There will be political, economic, and social shockwaves felt after Tuesday’s election. One might say that this is true every election, and it was definitely the case last election. But there’s more at stake with this particular election than any other midterm in recent history.
Analysts are singing in gleeful unison about how the Democrats are going to win control of the House of Representatives. Their chants of triumph are almost as loud as they were ahead of the last election when the same analysts gave Hillary Clinton even greater chances of winning the White House. We’re all aware how that turned out.
But this election isn’t as complicated as the last. Back then, it came down to getting the right people in the right states to vote. This time, it’s about making sure every Republican and right-leaning Independent votes in their individual House races. Unlike a presidential election where only votes in swing states have a significant impact on the results, this midterm means votes are important in a much wider range of districts. I couldn’t make an impact getting friends in California to vote in 2016, but I can definitely make an impact in this election. So can you.
There are always big issues that will be swayed by the results of the election, but there are three things the people may not be aware of that will be dramatically influenced. If the GOP can retain control of the House and Senate, these three things will happen:
Nancy Pelosi will be done
This election will determine whether or not Nancy Pelosi will have a seat at the table for the Democratic Party. If they win control of the House, she’s very likely to be Speaker of the House again.
If the Democrats do not win control, then she won’t just be relegated to House Minority Leader. She will be removed from that role altogether. She already faced challenges in the past when her leadership was questioned. If they don’t win, especially after she essentially guaranteed it, then her role as a leader in the party is done. She’ll just be a long-time outspoken representative who will probably get primaried in two years if she even runs again.
Mainstream media will be neutered
2016 was an awakening for mainstream media. It was the first election in which they didn’t even pretend to be unbiased. They were unabashedly against President Trump and weren’t shy about expressing their discontent when he won. Some raged. Some cried. It was a glitch in their matrix that they’re still trying to understand today.
If it happens again with Republicans retaining majorities in the House, Senate, and governorships, there will be a seismic upheaval in the way they go about their jobs. Some in the media will actually blame others in the media for causing this through their vitriolic style of reporting against anyone with a letter (R) next to their name.
If Democrats win a majority, mainstream media will feel vindicated. They’ll feel they did the right thing and helped contribute to the downfall of Republican representatives around the country. It will be an empowering moment for them, one that will drive them to push the limits even further heading into the 2020 election.
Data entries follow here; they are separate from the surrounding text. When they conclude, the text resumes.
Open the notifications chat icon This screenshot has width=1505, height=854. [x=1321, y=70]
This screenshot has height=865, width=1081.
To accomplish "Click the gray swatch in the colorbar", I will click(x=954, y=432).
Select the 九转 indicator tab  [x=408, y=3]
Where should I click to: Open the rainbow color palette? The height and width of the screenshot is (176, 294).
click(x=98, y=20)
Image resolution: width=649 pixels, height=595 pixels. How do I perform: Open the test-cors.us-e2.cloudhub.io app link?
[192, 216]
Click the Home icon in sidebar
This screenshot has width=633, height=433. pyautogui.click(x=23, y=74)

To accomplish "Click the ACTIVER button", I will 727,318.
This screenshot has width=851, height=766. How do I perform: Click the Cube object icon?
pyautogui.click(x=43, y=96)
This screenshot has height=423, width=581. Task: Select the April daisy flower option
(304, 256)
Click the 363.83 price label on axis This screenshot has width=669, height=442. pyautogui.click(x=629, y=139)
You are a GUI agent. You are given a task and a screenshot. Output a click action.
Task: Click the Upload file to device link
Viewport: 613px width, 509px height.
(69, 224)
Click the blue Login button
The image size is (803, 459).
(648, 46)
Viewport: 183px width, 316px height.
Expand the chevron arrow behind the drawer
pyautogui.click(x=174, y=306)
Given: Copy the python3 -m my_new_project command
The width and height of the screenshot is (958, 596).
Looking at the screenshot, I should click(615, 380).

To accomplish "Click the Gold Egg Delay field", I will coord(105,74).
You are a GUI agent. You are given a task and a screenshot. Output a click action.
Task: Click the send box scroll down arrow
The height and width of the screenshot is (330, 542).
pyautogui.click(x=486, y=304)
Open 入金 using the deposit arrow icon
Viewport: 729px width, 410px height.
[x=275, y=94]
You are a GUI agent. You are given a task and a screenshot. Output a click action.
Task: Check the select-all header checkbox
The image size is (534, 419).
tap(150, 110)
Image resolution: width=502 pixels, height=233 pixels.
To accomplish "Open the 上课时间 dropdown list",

They need to be neutered. I’ll admit that of the three effects of a Republican victory on Tuesday, this is the one I crave the most.
The agenda moves forward
What most Americans don’t seem to understand is the effect the Congress has on a President’s ability to fulfill their agenda. It’s directly tied; there is either a symbiotic relationship or a contentious one between the White House and Capitol Hill. How that relationship manifests is determined by which party has control of both chambers of Congress.
President Trump can only move forward with his agenda if Republicans have control of both the House and the Senate. It’s that simple. He needs both. All a President can do is sign bills given to him by Congress. Those bills must make it through both chambers. When there’s gridlock, progress comes to a standstill.
Whether or not we will be building the wall, defunding Planned Parenthood, getting more tax cuts, improving job numbers, and fixing the healthcare system are all directly attributed to whether or not Republicans can retain control of both the House and Senate. Keeping the Senate will not be enough. President Trump needs both chambers.
We always hear how every election is “the most important election of our lifetimes.” I’m not going to use that scare tactic. However, any right-thinking American who doesn’t believe it’s important enough to vote this time is gravely mistaken.